La storia di Nicola Santamaria: l’uomo che ha abbandonato la città per piantare alberi

Da oltre 30 anni Nicola Santamaria ha riempito Montalbano Elicona, un piccolo comune di poco più di 2mila abitanti nella zona di Messina, in Sicilia, di oltre 4mila alberi: con le sue mani ha messo a dimora castagni, noci, ciliegi e noccioli. Nella giornata nazionale degli alberi, la sua storia è ciò che ci serve per prendere coscienza che ciascuno di noi può fare la differenza per il Pianeta.
Kevin Ben Alì Zinati 21 Novembre 2021

La Cop26 ci ha lasciato il messaggio chiaro che gli accordi e le parole dei leader internazionali – a volte risuonate davvero come bla bla bla – non possono oscurare. E cioè che il nostro Pianeta ha bisogno di qualcosa di più.

Il patto di Glasgow ha ridefinito cosa dovremo fare per mantenere l’aumento della temperatura globale sotto i 1,5° ma, sebbene accettato all'unanimità dai 197 Paesi partecipanti, è apparso come una delusione: non una sconfitta, ma certamente un accordo al ribasso.

Specialmente dopo il colpo di coda finale di India e Cina, due tra i Paesi maggiormente impattanti. Quando a pochi centimetri dalla chiusura della Conferenza si sono battute per sostituire il più drastico verbo “eliminare” in riferimento alle centrali a carbone con un termine più morbido, “ridurre”, moltissimi l’hanno pensato: “D’accordo, ora serve un miracolo”.

Ciò di cui abbiamo bisogno però non sono i miracoli, bensì coraggio e determinazione. Serve che ciascuno di noi prenda coscienza della propria condizione di essere umano che vive su questo Pianeta. È questo senso di identità e appartenenza che ci può dare la forza di credere che possiamo fare la differenza.
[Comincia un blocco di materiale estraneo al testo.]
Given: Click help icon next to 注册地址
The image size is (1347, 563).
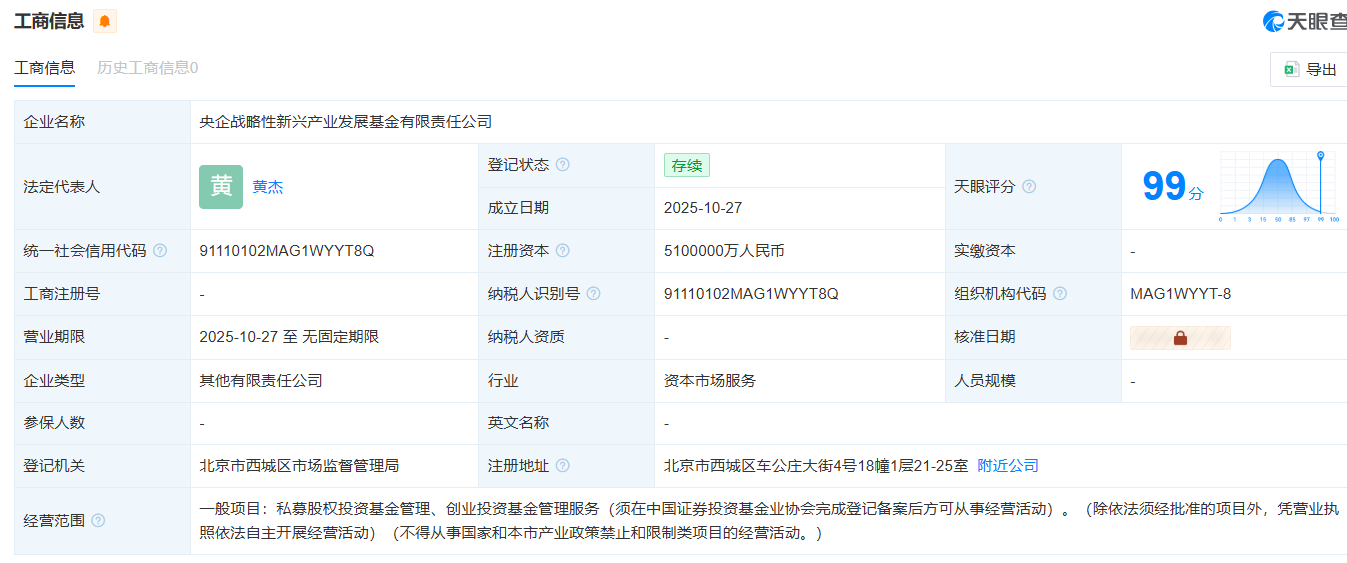Looking at the screenshot, I should 562,466.

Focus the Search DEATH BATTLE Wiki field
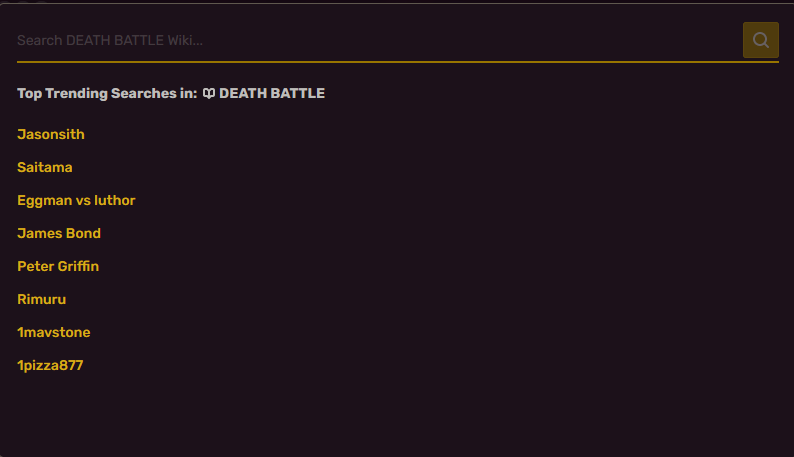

Ci servono più persone come Nicola Santamaria. Il suo nome non lo troverai tra i big delle conferenze dell’Onu e nemmeno nell’elenco dei partecipanti alle manifestazioni ambientaliste. Puoi trovare Nicola Santamaria in un angolino del nostro Pianeta che corrisponde alle coordinate geografiche di Montalbano Elicona, un comune di poco più di 2mila abitanti nella zona di Messina, in Sicilia.

Questo è un cantuccio di mondo che oggi è un po’ più ricco di verde e di speranza da quando Nicola, più di 30anni fa, qui ha cominciato a piantare alberi.

Dopo una vita fatta di lavoro e confusione, come ha raccontato in una recente intervista, Nicola ha sentito il bisogno di dare un senso al suo tempo. Così dalla città si è spostato nella natura, ha individuato un terreno abbandonato e ha iniziato a riempirlo di piante. Negli anni ha messo a dimora oltre 4mila esemplari tra cui castagni, poi noci, ciliegi e anche noccioli, l’albero che Nicola ama di più.

Come puoi immaginare non è andato tutto sempre nel migliore dei modi. Ogni sfida mette gli audaci su salite e terreni sconnessi e quello che ha incontrato Nicola era fatto di vero ostruzionismo, di alberi adulti danneggiati e piantine giovani tagliate.

Le piante possono contribuire alla riduzione dell'anidride carbonica, assorbendo quasi il 30% delle emissioni antropiche ma Nicola sa bene che questo, purtroppo, non sarà sufficiente. È consapevole che serviranno strategie internazionali che fermino la deforestazione e riducano le emissioni di metano entro il 2030. Tutto il mondo dovrà mettere da parte ambizioni di espansionismo economico per collaborare e salvare il futuro.

A proposito del domani: Nicola è conscio del fatto che i frutti dei suoi alberi di Montalbano Elicona, nel cuore della Sicilia, probabilmente non li vedrà mai.

Eppure continua a piantarli. Come ha fatto praticamente per metà della sua vita continuerà a scavare buche nel terreno e a infilarci piccole piantine di castagni, noci, ciliegi e noccioli.

Continuerà a rendere più ricco il suo “paradiso naturale” perché tra tutte le consapevolezze, quella che più lo anima è che il suo esempio spingerà qualcun altro a fare lo stesso nel proprio cantuccio di mondo. E poi un altro. E un altro ancora.